The line of trees across the bottom fourth of this picture represents a wash that drains the mountains, and, according to the signpost I read, approximates the conditions of the entire Las Vegas valley during the last ice age:

View looking east back at the sand dune area:

Wish I were climbing that ridge!

I love these peaks, especially the middle one with the weird taupe-ish copper color:

Shot from the wash's pine forest:

I have not idea what causes these sort of polka dots in sandstone, but there a number of rocks with this coloration:

Last light:

Thursday, April 22, 2010

Joshua Tree Family Trip!

Family trip to Joshua Tree!

The Meaneys (minus Jack) took a trip to Joshua Tree. It was amazing.

Patrick and I headed out on the evening of Thursday, 4/8/10, and spent the night at the BLM dry lake bed, that is now covered in little green sprigs of growth! It used to just be white, dry mud.

Here's Patrick with the new tent we bought with our REI dividend:

Thomas tries it out as well:

Monday we were rudely awoken at 6:30am by the stupid model airplane guys, who apparently fly their pathetic little model planes every day of the week, including Friday. They must not have jobs, but then they probably save a lot of money by living in their mothers' basements and eating nothing but cold Spaghettio's three meals a day and never dating. We were a little grumpy about it. Mostly because we hadn't gotten the tent pitched and into the sack until about 1:30am. Oh well.

We had an awesome breakfast at Crossroads and then headed out to Indian Cove to get on some rock.

We were going to "warm up" by trad leading this "5.5", but it turned out to get a little tricky right at the top of the route, and there was nowhere to put in pro. So the leader (Thomas) bravely decided to heroically turn around and fearlessly climb back down the way he came.

Instead we walked up the backside and just set up a top rope, which was more fun:

Next we sport led this 5.8. Forget the name of the crag, but the route was called White Trash. It was a little scary...not actually dangerous or anything, but just a very rigorous climb, made harder by the heat and the fear factor. Very satisfying, though.

After White Trash we broke for lunch and got a voicemail that Mom and Dad had left at noon.

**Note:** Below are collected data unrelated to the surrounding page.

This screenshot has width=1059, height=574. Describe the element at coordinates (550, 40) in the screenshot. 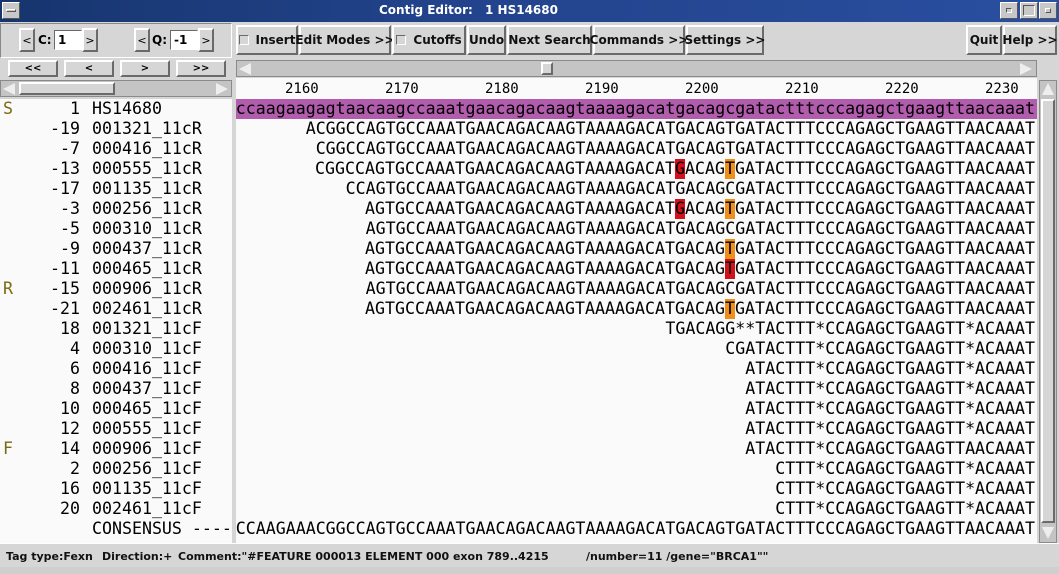

I see `next-search-button: Next Search` at that location.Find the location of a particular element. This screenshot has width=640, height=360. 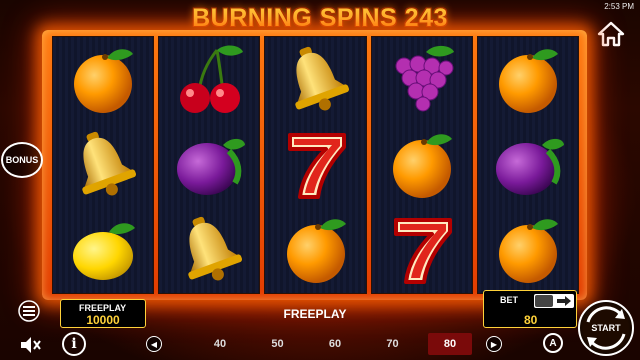

sound-muted-icon is located at coordinates (31, 345).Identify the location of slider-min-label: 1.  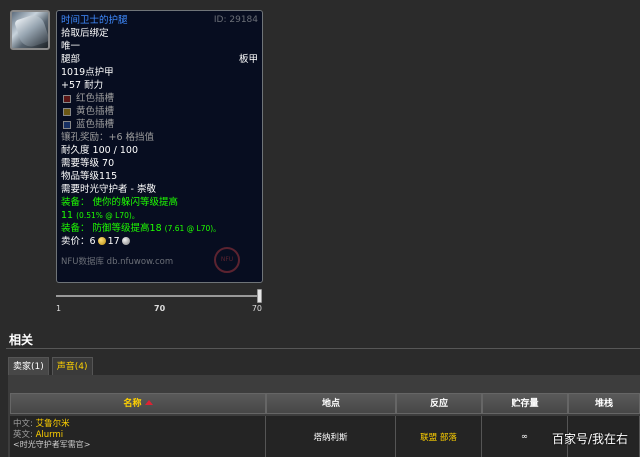
(59, 308).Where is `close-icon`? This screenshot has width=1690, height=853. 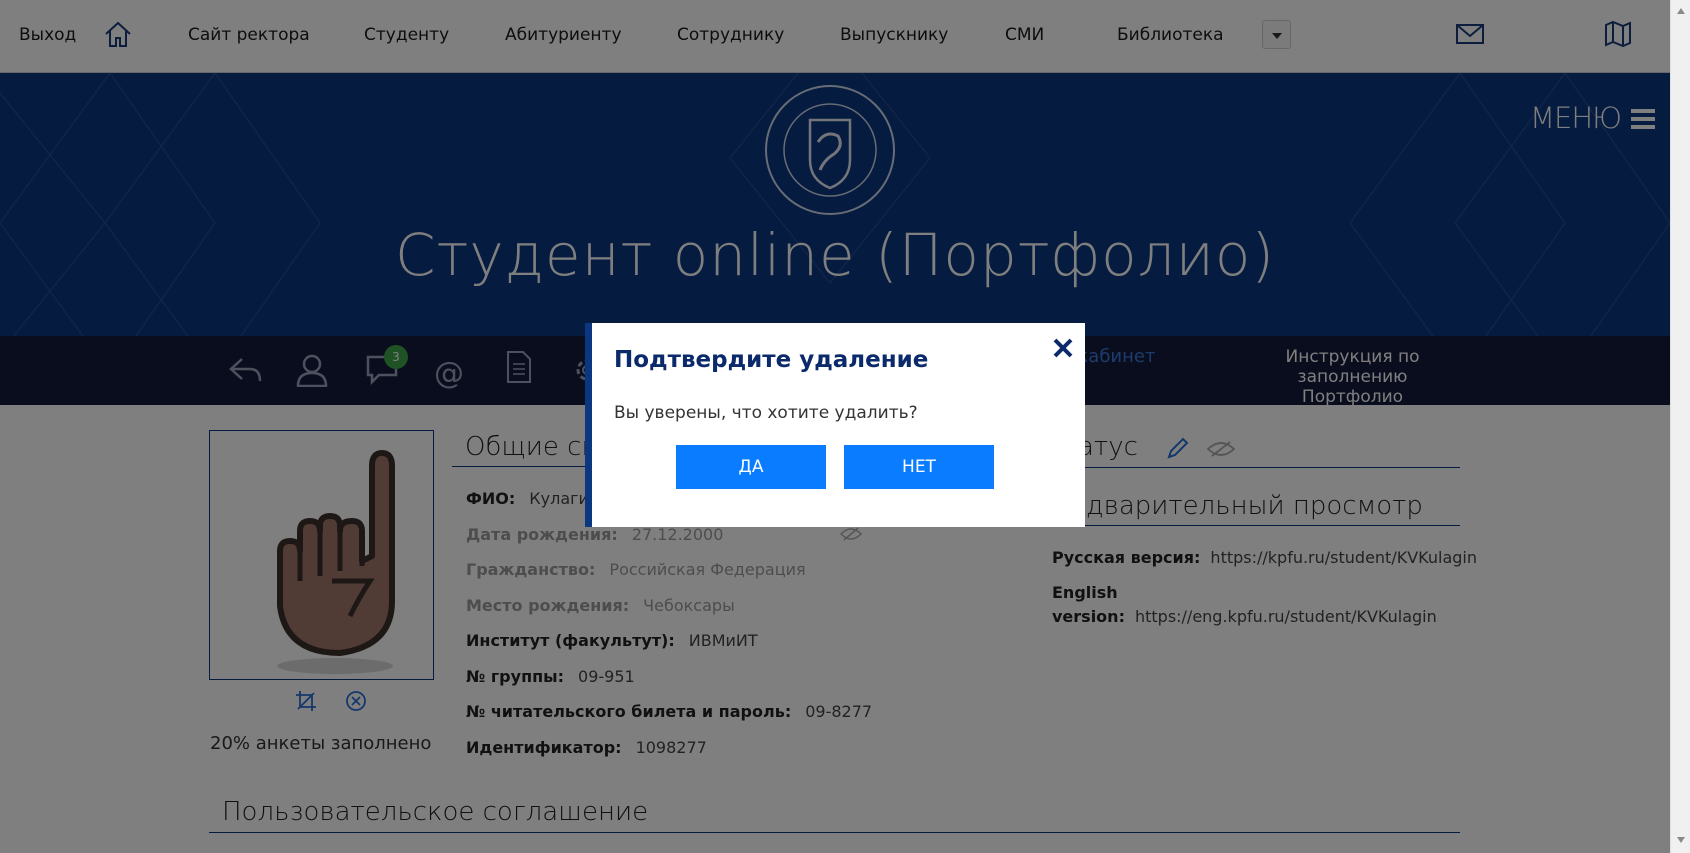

Being that it was around 3pm we figured they should be getting in right about then so we headed over to the hotel just in time to find them checking in!

After checking in we drove in the park and did a little walking about:

Patrick and Mom in the area in front of Hemingway Wall:

Patrick and Thomas and Thomas's yachting shorts:

Mom with one of the gorgeous "claret cup" cacti:

Leezard in repose:

Hemingway wall in the background:

Dad spots a bunny en route to Barker Dam (can you find the bunny?):

Super-high water levels in Barker Dam! Record high, almost. 12' deep in front of the dam:


Dad in front of the dam:

View from the dam. So much greener in this area because of the flow from the dam:

Yet another dam picture:

Mom and Patrick next to what could be either a watering trough for cattle, or an old sluice box from the gold mining days. Either way it was very old, and had these great, hand-forged squarish nails holding it together:

A Joshua tree:

Patrick near Skull Rock:

Hiking up to the top of Ryan Mountain. We meant for this to be just sort of a stroll, but the hike turned out to be pretty tough. Molto steep!

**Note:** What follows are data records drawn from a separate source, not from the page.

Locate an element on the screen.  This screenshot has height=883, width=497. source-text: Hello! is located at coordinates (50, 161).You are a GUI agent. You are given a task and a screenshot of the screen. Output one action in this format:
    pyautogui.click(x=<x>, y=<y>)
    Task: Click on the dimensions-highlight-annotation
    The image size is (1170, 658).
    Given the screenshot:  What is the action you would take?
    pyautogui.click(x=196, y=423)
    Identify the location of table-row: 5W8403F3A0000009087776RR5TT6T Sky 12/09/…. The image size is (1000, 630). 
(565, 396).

View of the high desert floor from the trail up Ryan Mountain. Look closely and you can see loads of Joshua trees:

The summit!

Where was this again?

Patrick on Ryan Mountain:

Patrick reclines in a naturally ergonomic rock:

View of the Coachella Valley, etc.:

An awesome tree in Real Hidden Valley:

Family with said tree:

On Sunday we took a hike to the 49 Palms Oasis. It was another tough hike, but worth it. I'd never seen an actual oasis. Sadly you couldn't really get too close to the water 'cause it was a protected natural area (or something...I stopped paying attention).

A shot from right next to the oasis:

Momma looking fresh and utterly unphased by the hiking:

A respite beneath the huge palms:

The hike back from the oasis and everyone is having FUN!

Highlight of the hike! We found a desert tortoise plodding along:

View from the ridge with 29 Palms in the background:

Pulled over on the way back to take a snap of San Jacinto. We'll have to come hike it sometime soon.